Pourtant, abandonnée comme elle l’était, l’église de Saint-Ringan conservait encore quelques restes des anciens hommages qui lui étaient autrefois rendus. Les grossiers et ignorants pêcheurs de Dunrossness observaient une pratique dont ils avaient eux-mêmes oublié l’origine, et dont le clergé protestant tâchait vainement de les éloigner… Lorsque leurs barques se trouvaient dans un extrême péril, ils avaient coutume de vouer un awmous, c’est-à-dire une offrande, à saint Ringan ; et quand le danger était passé, ils ne manquaient jamais de s’acquitter de leur vœu en se rendant seuls et secrètement à la vieille église ; et là, quittant leurs souliers et leurs bas à l’entrée du cimetière, ils faisaient trois fois le tour des ruines en suivant le cours du soleil ; à la fin du troisième tour, celui qui accomplissait un vœu jetait son offrande, consistant ordinairement en une petite pièce d’argent, à travers les grillages d’une fenêtre délabrée, percée dans un des murs de côté, et puis se retirait en se gardant bien de regarder derrière lui avant d’être hors des limites du terrain jadis consacré ; car on croyait que le squelette du saint recevait l’offrande dans sa main décharnée, et montrait son horrible tête de mort à la fenêtre par où on la jetait.

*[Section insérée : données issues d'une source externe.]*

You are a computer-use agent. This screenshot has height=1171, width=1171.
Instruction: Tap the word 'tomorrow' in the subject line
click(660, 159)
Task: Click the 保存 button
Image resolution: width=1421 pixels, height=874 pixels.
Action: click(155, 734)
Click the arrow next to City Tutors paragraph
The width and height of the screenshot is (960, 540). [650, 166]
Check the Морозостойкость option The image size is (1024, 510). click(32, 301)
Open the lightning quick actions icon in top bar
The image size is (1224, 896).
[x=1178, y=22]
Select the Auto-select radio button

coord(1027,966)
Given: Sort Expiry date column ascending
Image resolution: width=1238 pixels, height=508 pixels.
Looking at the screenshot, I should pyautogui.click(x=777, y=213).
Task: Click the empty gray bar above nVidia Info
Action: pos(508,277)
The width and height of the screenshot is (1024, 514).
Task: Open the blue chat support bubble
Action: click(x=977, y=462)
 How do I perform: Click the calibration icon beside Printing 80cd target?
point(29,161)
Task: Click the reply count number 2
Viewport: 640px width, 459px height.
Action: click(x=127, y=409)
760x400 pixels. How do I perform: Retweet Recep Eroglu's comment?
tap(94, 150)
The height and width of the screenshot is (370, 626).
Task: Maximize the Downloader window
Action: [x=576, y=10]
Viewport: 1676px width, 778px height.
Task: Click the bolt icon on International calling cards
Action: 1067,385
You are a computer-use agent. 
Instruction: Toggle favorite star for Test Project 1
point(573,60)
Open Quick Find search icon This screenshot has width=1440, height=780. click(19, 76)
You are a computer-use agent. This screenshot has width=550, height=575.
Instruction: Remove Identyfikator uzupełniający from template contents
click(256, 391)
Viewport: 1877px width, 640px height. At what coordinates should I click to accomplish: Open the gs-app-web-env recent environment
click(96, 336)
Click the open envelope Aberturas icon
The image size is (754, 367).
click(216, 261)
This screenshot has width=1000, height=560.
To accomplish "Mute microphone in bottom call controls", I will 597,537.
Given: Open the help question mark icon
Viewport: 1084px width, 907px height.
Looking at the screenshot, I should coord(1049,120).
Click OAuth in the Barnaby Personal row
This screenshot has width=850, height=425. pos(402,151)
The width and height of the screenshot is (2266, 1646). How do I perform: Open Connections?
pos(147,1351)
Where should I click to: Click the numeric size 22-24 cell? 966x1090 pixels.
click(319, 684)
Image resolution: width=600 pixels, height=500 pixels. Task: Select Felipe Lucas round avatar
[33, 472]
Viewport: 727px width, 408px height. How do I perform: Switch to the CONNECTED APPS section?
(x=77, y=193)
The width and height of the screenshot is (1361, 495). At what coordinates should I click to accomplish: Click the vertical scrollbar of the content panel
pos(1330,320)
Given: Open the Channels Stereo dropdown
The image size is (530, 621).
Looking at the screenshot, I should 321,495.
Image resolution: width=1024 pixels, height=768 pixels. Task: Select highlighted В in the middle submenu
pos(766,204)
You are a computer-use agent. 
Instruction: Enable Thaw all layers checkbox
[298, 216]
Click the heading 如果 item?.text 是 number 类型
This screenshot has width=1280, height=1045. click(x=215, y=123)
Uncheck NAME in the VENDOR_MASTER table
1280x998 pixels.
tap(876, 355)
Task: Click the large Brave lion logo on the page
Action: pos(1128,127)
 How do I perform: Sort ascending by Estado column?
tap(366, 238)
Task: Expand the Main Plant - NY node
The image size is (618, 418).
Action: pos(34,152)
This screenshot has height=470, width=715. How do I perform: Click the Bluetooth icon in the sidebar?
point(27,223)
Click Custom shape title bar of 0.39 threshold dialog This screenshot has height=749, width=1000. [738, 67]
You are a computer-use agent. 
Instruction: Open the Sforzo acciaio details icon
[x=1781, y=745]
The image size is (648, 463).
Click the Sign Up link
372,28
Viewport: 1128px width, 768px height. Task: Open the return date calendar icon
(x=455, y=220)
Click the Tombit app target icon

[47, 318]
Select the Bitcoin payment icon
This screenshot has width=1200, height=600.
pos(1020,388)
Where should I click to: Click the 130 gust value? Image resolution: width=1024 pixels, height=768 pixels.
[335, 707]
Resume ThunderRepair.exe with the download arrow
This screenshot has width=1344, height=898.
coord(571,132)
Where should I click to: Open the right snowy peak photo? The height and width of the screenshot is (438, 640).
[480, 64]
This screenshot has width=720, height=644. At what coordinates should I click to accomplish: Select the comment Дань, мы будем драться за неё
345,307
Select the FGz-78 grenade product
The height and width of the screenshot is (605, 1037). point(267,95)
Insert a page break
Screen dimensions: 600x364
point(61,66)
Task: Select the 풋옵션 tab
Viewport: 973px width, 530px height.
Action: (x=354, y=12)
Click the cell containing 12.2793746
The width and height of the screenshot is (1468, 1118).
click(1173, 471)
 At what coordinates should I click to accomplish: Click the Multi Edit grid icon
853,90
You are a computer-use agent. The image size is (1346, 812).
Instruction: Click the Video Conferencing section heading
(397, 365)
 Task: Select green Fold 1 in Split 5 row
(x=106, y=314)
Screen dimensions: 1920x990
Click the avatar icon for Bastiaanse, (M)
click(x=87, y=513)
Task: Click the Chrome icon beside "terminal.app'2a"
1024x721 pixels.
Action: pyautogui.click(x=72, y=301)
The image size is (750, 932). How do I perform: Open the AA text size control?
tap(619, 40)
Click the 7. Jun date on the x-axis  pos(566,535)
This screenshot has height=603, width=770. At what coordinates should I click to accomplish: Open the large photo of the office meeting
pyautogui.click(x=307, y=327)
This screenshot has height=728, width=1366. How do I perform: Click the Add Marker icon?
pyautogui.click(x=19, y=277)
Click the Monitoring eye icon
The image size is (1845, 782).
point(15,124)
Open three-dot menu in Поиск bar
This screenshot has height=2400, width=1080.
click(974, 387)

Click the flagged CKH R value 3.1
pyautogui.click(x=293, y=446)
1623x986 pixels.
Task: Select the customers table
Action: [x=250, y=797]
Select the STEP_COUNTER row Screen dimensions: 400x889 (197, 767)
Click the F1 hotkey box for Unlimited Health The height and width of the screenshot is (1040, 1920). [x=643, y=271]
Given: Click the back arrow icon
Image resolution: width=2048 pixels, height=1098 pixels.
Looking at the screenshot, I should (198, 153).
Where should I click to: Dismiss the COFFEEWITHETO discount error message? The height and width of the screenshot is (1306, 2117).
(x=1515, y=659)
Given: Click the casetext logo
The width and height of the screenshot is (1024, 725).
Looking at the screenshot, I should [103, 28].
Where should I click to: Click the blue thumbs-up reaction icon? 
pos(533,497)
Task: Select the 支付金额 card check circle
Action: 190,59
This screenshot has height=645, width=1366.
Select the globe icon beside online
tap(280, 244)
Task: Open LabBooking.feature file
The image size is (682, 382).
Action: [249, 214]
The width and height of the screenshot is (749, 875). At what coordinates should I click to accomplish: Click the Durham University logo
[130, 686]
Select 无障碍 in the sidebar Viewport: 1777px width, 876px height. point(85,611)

Ce lieu était d’autant plus effrayant pour les esprits faibles et ignorants, que les vents, toujours furieux et infatigables, qui d’un côté de l’église menaçaient d’ensevelir les ruines sous le sable, et même l’avaient déjà amoncelé en si grande quantité que le mur et les arcs-boutants avaient presque disparu, semblaient, d’un autre côté vers le sud-est, s’acharner à découvrir les tombeaux de ceux qu’on y avait placés pour l’éternel repos : après une tempête violente, les cercueils, et quelquefois les cadavres même qu’on avait enterrés avec peu de précaution, se montraient, spectacle épouvantable, aux yeux des vivants !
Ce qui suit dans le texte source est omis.